First approach to Sonnet 82 today — just letting it play in my head (and, hopefully, heart), letting it sink in, find its connection to the core of my being. I “put it into my head” before going for a walk, and so the time in the park was spent with the sonnet “in the background”:
I grant thou wert not married to my Muse,
And therefore mayst without attaint o’erlook
The dedicated words which writers use
Of their fair subject, blessing every book.
Thou art as fair in knowledge as in hue,
Finding thy worth a limit past my praise;
And therefore art enforced to seek anew
Some fresher stamp of the time-bettering days.
And do so, love; yet when they have devised,
What strained touches rhetoric can lend,
Thou truly fair, wert truly sympathised
In true plain words, by thy true-telling friend;
And their gross painting might be better used
Where cheeks need blood; in thee it is abused.
In contrast to the previous one, it exists on an unambiguously “interpersonal” level, with a tangible and “polite” distance between its “I” and its “thou”. The idea of (not) being married to the poet’s Muse comes entirely from the outside the sonnets sequence itself — the context of the sonnets implies that the addressee is the Muse, not her spouse. So thou wert not married to my Muse allows for two readings: the “inner” one (no, you aren’t married to her, you are her), and the “outer” one (no, you aren’t married to her, you are a free agent and can enjoy other poets’ offerings).
The other striking aspect of the sonnet, is, of course, the repetitive fair and true — and their interaction. “True” repeated four times in the space of two lines — from someone so “good with words”, this cannot be accidental. I’ll have to try and find a painting “equivalent” for that. For now, though, it reminded me of this conversation between Hamlet and Ophelia:
Hamlet Ha, ha! Are you honest?
Ophelia. My lord?
Hamlet. Are you fair?
Ophelia. What means your lordship?
Hamlet. That if you be honest and fair, your honesty should admit no
discourse to your beauty.Ophelia. Could beauty, my lord, have better commerce than with honesty
Hamlet. Ay, truly; for the power of beauty will sooner transform honesty from what it is to a bawd than the force of honesty can translate beauty into his likeness. This was sometime a paradox, but now the time gives it proof. I did love you once.
Thinking about this sonnet — in its intrinsic opposition to the previous one — clarified my understanding (or rather — my feeling) of this weird thing we call “I”, firmly enclosed within itself and yet somehow distributed all over the place.

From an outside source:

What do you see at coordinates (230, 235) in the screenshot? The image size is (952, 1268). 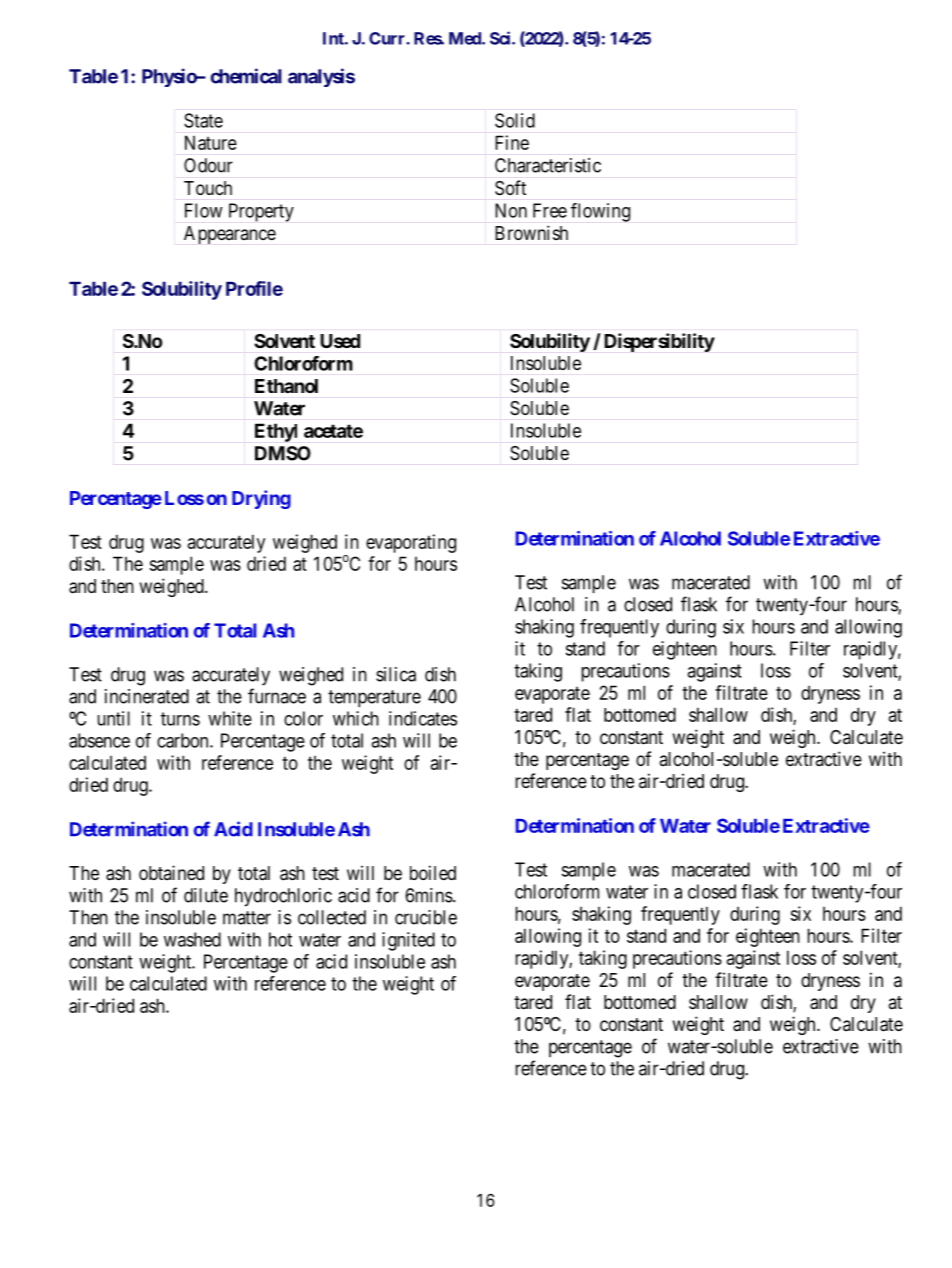 I see `Appearance` at bounding box center [230, 235].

And this, in turn, brought the first answer to the question I’ve been living lately: my decreased “studio time”, and the somewhat paradoxical effect of this decrease on the “results”. I have sacrificed some of my studio time to various self-reflection and “just being” activities, let alone working on the “Art of Seeing” platform — and I’ve been feeling acutely that I don’t spend enough time painting. So how could it happen that, at the same time, I’ve been actually painting more?
I realised that the very validity of this question hinges on the validity of the concept of solid “I”. Who is it that’s spending (or not spending) time in the studio? Obviously, some of the time my body spent was painting during the last months of 2015, “I” was barely in the room. And today during the walk, much more of it was actually involved in the process of painting — while walking at the same time.